CJE SeniorLife
- Founded: 1971
- Type: Non-profit organization
- Tax ID no.: 36-2727597
- Location: 3003 W. Touhy Ave, Chicago, Illinois;
- Region served: Chicago metropolitan area
- Services: Direct social services, healthcare, senior housing, caregiver support
- President and CEO: Dan Fagin
- Affiliations: Jewish United Fund of Metropolitan Chicago
- Website: www.cje.net
- Formerly called: Council for Jewish Elderly

= CJE SeniorLife =

CJE SeniorLife is a not-for-profit partner with the Jewish United Fund of Metropolitan Chicago in providing direct social services, healthcare, and support to Chicago-area residents of all faiths. Originally founded as the Council for Jewish Elderly, the organization was renamed CJE SeniorLife in 2008.

== History ==
The origins of CJE SeniorLife can be traced to a report of the Research Department of the Jewish Federation (JF) on Services to the Aged. The report related trends in the Chicago elder population and details about the Jewish homes for the aged supported by the JF. In the 1960s, the provision of elderly services in Chicago was not optimal, and the issue of providing for this population was foremost. At this time, Ronald Weismehl, a local social and aging issues consultant, appealed to the US House of Representatives for government support of organizations for the elderly. At a hearing, he testified in favor of strengthening the Older Americans Act of 1965, advocating for a comprehensive policy on aging.

The three homes for the aged, Park View, BMZ, and Drexel Home, were either inadequate or in deteriorating neighborhoods. With the boards of these homes and other service agencies proposing different solutions, it was determined that a comprehensive study of the homes and other elderly services should be conducted. To this end, the Jewish Federation commissioned a study by Brandeis University's renowned Professor of Social Planning, Dr. Robert Morris and Dr. Sidney Lee, the President of Michael Reese Hospital in 1967. They recommended formation of a community gerontological council to facilitate the development of cooperative arrangements among the various elderly agencies.

In 1968, the Gerontological Council was formed with staff from affiliate agencies and the Federation Board with Ronald Weismehl named executive director. In 1969, the Council appointed members to a Joint Planning Committee of Service and Care for the Jewish Elderly to conduct hearings and study recommendations. In 1970 the Committee produced “A Jewish Community Plan for the Elderly –Report to the Gerontological Council.” This Plan was endorsed by the Federation Board and its agencies. An interim organization, the Central Coordinating and Planning Organization for the Elderly, was formed to set up the recommended agency. The resulting Council for Jewish Elderly was incorporated. Weismehl reported in detail that a prodigious study of the field was required and that two years of hard work led up to the formation of the council.

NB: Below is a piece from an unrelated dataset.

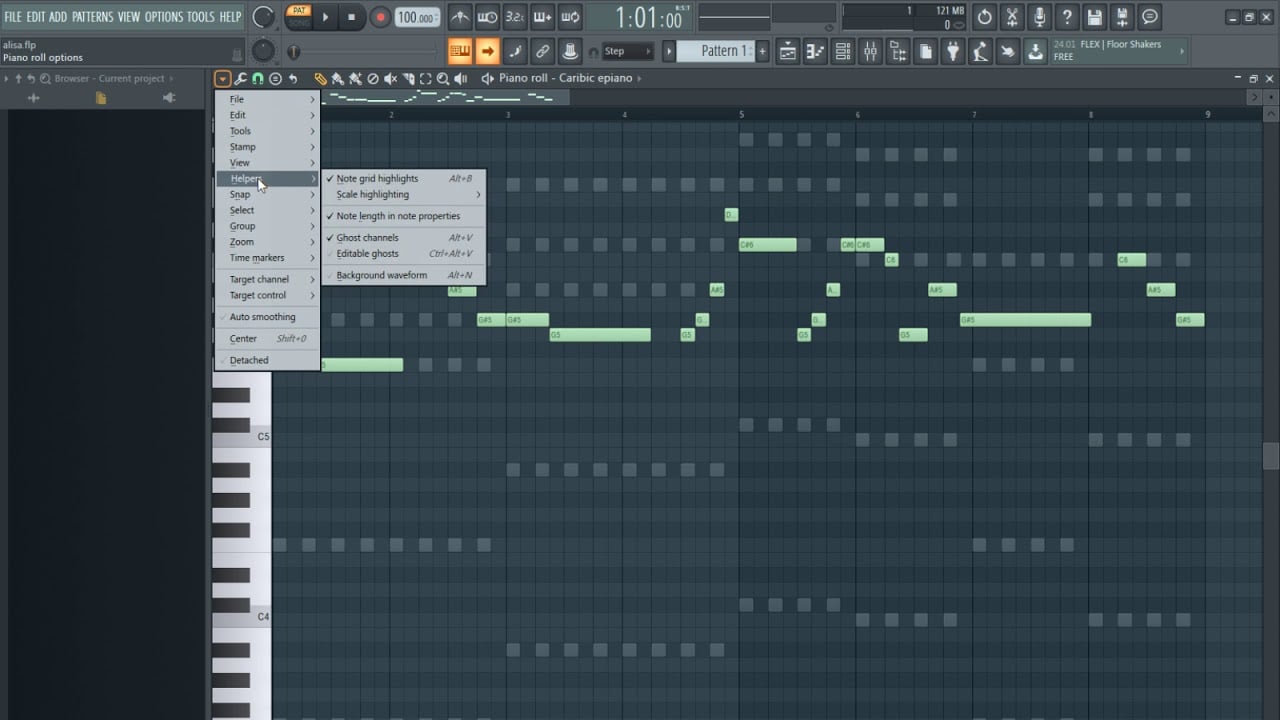Select the mute tool in piano roll
The width and height of the screenshot is (1280, 720).
(x=390, y=78)
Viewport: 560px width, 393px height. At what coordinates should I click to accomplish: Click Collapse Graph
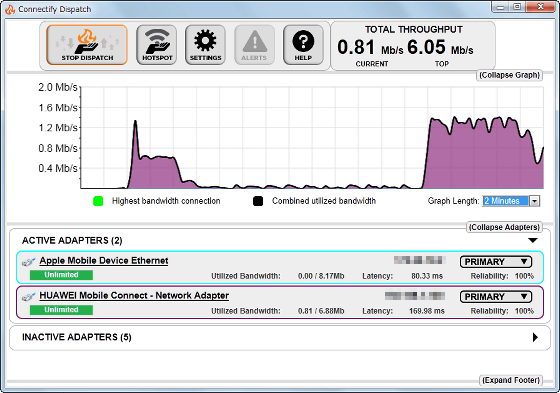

The academic and Holocaust survivor Zev Harel noted the strong need for coordination of eldercare services and cited the successful expansion of services to a segment of the Jewish community in Chicago. He referred to the Federation's efforts to form an agency and felt that it worked because it was flexible, and care could be targeted to different groups and individuals. Thus the Council for Jewish Elderly, now CJE SeniorLife, came into existence and was authorized as a new affiliated agency by Federation in 1971.